# Required action
Copy exactly the lines of the data below that run from the line holding "[damu.kz] (1060, 1769)" through the line holding "Қаз (121, 173)", both ends included.

┌──

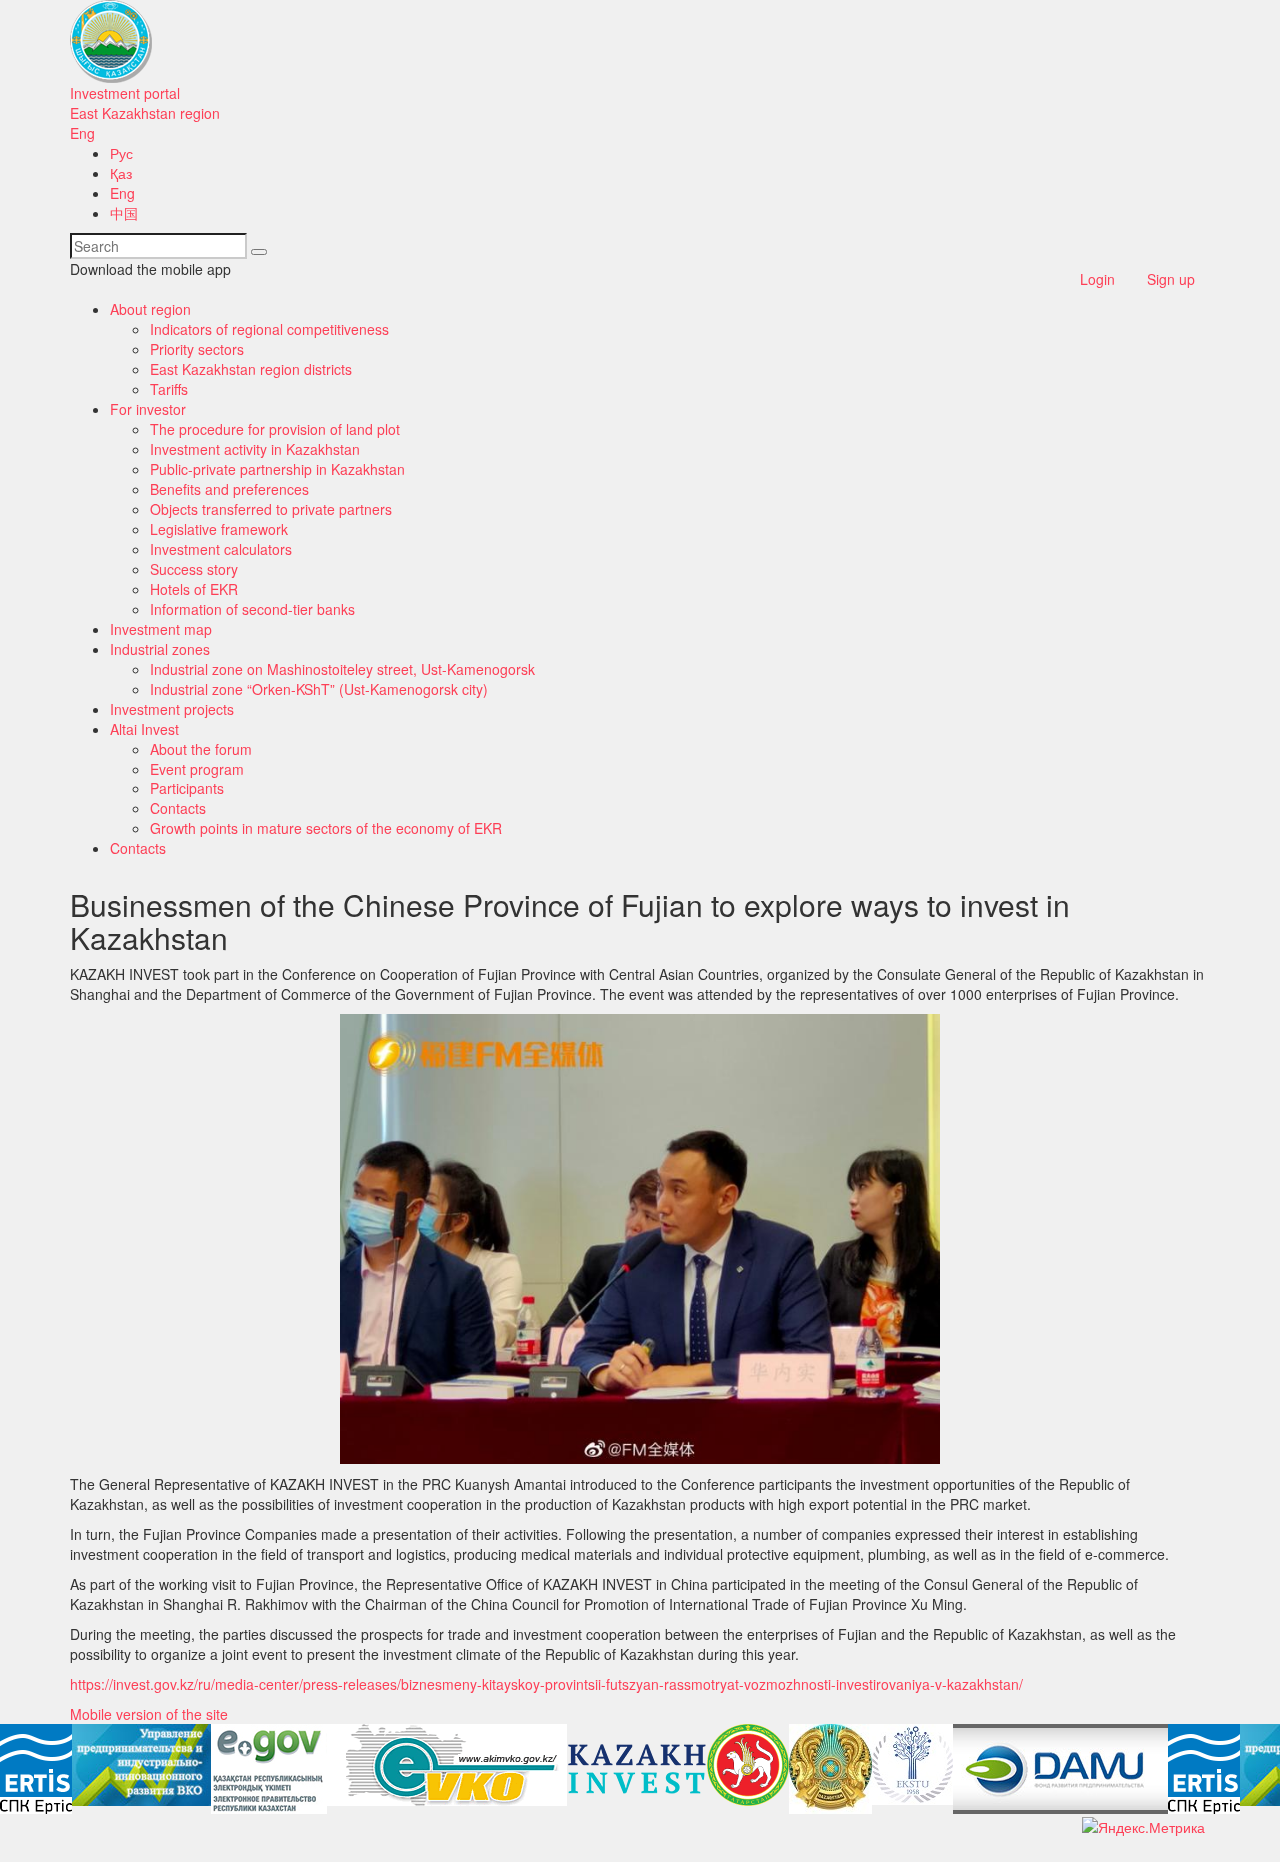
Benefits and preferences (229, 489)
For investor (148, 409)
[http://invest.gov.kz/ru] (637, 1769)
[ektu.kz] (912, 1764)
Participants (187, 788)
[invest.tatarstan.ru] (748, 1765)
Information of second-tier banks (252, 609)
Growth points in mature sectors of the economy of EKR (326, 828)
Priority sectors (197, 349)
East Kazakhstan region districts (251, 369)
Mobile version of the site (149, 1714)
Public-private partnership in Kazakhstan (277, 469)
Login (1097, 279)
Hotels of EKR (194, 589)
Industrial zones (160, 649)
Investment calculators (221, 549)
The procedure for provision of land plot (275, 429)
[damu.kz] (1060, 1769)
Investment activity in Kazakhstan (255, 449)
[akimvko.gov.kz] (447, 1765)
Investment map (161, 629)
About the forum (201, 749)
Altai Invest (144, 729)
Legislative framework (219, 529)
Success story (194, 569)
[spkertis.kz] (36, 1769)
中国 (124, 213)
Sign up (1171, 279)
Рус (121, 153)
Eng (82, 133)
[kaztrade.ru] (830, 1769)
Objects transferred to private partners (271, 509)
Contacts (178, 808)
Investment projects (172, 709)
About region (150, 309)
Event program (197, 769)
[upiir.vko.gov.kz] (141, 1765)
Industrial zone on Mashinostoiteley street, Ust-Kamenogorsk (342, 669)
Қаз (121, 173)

└──
┌──

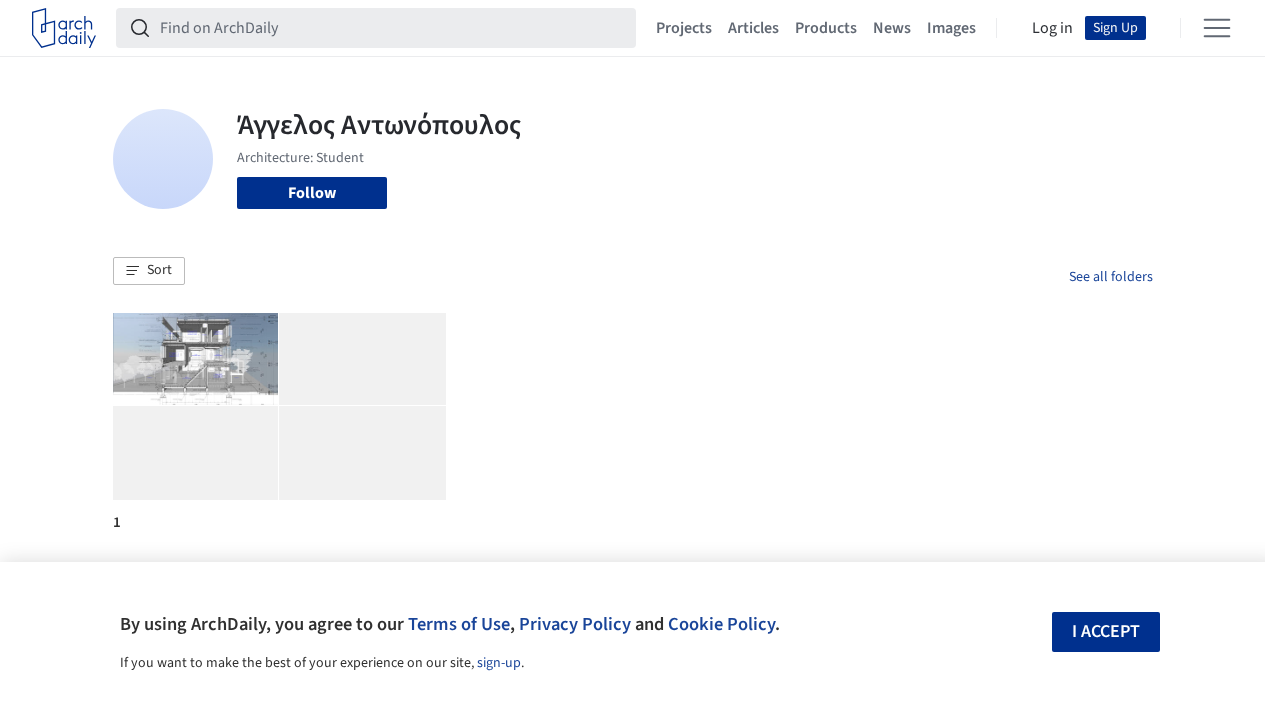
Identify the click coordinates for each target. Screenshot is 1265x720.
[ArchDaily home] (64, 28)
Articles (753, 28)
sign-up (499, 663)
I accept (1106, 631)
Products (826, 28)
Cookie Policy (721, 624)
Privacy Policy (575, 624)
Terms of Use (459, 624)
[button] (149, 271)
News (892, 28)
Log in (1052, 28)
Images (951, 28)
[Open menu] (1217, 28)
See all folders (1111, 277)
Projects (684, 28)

└──

# Reply to the task
[damu.kz] (1060, 1769)
Investment activity in Kazakhstan (255, 449)
[akimvko.gov.kz] (447, 1765)
Investment map (161, 629)
About the forum (201, 749)
Altai Invest (144, 729)
Legislative framework (219, 529)
Success story (194, 569)
[spkertis.kz] (36, 1769)
中国 (124, 213)
Sign up (1171, 279)
Рус (121, 153)
Eng (82, 133)
[kaztrade.ru] (830, 1769)
Objects transferred to private partners (271, 509)
Contacts (178, 808)
Investment projects (172, 709)
About region (150, 309)
Event program (197, 769)
[upiir.vko.gov.kz] (141, 1765)
Industrial zone on Mashinostoiteley street, Ust-Kamenogorsk (342, 669)
Қаз (121, 173)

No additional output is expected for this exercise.